*What needs to be done:* Your job is to set down the listing again exactly as it stands.

>>>

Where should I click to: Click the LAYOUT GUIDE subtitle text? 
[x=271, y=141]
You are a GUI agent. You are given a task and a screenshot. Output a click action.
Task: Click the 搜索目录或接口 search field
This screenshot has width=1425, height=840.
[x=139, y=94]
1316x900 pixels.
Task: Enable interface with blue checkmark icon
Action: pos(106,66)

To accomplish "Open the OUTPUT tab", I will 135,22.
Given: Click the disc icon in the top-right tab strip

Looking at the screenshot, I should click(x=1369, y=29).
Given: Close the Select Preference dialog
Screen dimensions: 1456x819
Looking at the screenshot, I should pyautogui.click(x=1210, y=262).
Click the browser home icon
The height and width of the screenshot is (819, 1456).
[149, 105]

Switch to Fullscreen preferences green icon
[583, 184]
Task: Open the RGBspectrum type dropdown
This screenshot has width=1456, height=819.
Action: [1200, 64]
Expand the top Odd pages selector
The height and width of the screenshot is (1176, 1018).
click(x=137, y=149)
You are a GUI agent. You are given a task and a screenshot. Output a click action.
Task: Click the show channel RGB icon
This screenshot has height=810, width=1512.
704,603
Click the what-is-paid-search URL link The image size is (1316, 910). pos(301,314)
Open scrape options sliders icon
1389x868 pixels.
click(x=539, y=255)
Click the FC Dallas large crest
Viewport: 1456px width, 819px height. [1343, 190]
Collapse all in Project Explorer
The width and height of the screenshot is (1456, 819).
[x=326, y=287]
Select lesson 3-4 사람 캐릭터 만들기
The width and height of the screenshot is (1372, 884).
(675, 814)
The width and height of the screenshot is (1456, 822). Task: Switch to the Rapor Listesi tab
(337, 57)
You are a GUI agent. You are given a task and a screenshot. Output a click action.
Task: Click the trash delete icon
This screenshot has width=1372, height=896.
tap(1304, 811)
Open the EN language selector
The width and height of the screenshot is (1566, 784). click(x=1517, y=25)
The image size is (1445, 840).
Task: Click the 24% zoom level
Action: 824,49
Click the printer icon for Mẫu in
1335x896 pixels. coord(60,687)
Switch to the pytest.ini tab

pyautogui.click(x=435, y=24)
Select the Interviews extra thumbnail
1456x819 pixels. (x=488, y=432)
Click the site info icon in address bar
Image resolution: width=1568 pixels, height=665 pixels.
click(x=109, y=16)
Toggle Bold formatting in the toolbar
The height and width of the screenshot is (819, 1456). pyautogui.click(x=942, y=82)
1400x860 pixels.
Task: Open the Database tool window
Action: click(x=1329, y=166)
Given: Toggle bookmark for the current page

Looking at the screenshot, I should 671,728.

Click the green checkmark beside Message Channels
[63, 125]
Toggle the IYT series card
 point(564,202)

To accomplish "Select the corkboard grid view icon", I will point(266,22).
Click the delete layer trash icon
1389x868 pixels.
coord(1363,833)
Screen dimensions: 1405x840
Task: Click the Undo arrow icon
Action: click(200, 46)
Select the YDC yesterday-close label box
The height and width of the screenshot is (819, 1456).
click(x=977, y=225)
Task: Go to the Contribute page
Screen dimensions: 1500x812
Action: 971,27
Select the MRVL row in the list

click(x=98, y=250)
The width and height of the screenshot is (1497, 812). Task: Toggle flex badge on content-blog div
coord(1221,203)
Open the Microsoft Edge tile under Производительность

<<<

*Response to this task:*
Where should I click to: Click the LAYOUT GUIDE subtitle text? 
[x=271, y=141]
You are a GUI agent. You are given a task and a screenshot. Output a click action.
Task: Click the 搜索目录或接口 search field
This screenshot has width=1425, height=840.
[x=139, y=94]
1316x900 pixels.
Task: Enable interface with blue checkmark icon
Action: pos(106,66)

To accomplish "Open the OUTPUT tab", I will 135,22.
Given: Click the disc icon in the top-right tab strip

Looking at the screenshot, I should click(x=1369, y=29).
Given: Close the Select Preference dialog
Screen dimensions: 1456x819
Looking at the screenshot, I should pyautogui.click(x=1210, y=262).
Click the browser home icon
The height and width of the screenshot is (819, 1456).
[149, 105]

Switch to Fullscreen preferences green icon
[583, 184]
Task: Open the RGBspectrum type dropdown
This screenshot has width=1456, height=819.
Action: [1200, 64]
Expand the top Odd pages selector
The height and width of the screenshot is (1176, 1018).
click(x=137, y=149)
You are a GUI agent. You are given a task and a screenshot. Output a click action.
Task: Click the show channel RGB icon
This screenshot has height=810, width=1512.
704,603
Click the what-is-paid-search URL link The image size is (1316, 910). pos(301,314)
Open scrape options sliders icon
1389x868 pixels.
click(x=539, y=255)
Click the FC Dallas large crest
Viewport: 1456px width, 819px height. [1343, 190]
Collapse all in Project Explorer
The width and height of the screenshot is (1456, 819).
[x=326, y=287]
Select lesson 3-4 사람 캐릭터 만들기
The width and height of the screenshot is (1372, 884).
(675, 814)
The width and height of the screenshot is (1456, 822). Task: Switch to the Rapor Listesi tab
(337, 57)
You are a GUI agent. You are given a task and a screenshot. Output a click action.
Task: Click the trash delete icon
This screenshot has width=1372, height=896.
tap(1304, 811)
Open the EN language selector
The width and height of the screenshot is (1566, 784). click(x=1517, y=25)
The image size is (1445, 840).
Task: Click the 24% zoom level
Action: 824,49
Click the printer icon for Mẫu in
1335x896 pixels. coord(60,687)
Switch to the pytest.ini tab

pyautogui.click(x=435, y=24)
Select the Interviews extra thumbnail
1456x819 pixels. (x=488, y=432)
Click the site info icon in address bar
Image resolution: width=1568 pixels, height=665 pixels.
click(x=109, y=16)
Toggle Bold formatting in the toolbar
The height and width of the screenshot is (819, 1456). pyautogui.click(x=942, y=82)
1400x860 pixels.
Task: Open the Database tool window
Action: click(x=1329, y=166)
Given: Toggle bookmark for the current page

Looking at the screenshot, I should 671,728.

Click the green checkmark beside Message Channels
[63, 125]
Toggle the IYT series card
 point(564,202)

To accomplish "Select the corkboard grid view icon", I will point(266,22).
Click the delete layer trash icon
1389x868 pixels.
coord(1363,833)
Screen dimensions: 1405x840
Task: Click the Undo arrow icon
Action: click(200, 46)
Select the YDC yesterday-close label box
The height and width of the screenshot is (819, 1456).
click(x=977, y=225)
Task: Go to the Contribute page
Screen dimensions: 1500x812
Action: 971,27
Select the MRVL row in the list

click(x=98, y=250)
The width and height of the screenshot is (1497, 812). Task: Toggle flex badge on content-blog div
coord(1221,203)
Open the Microsoft Edge tile under Производительность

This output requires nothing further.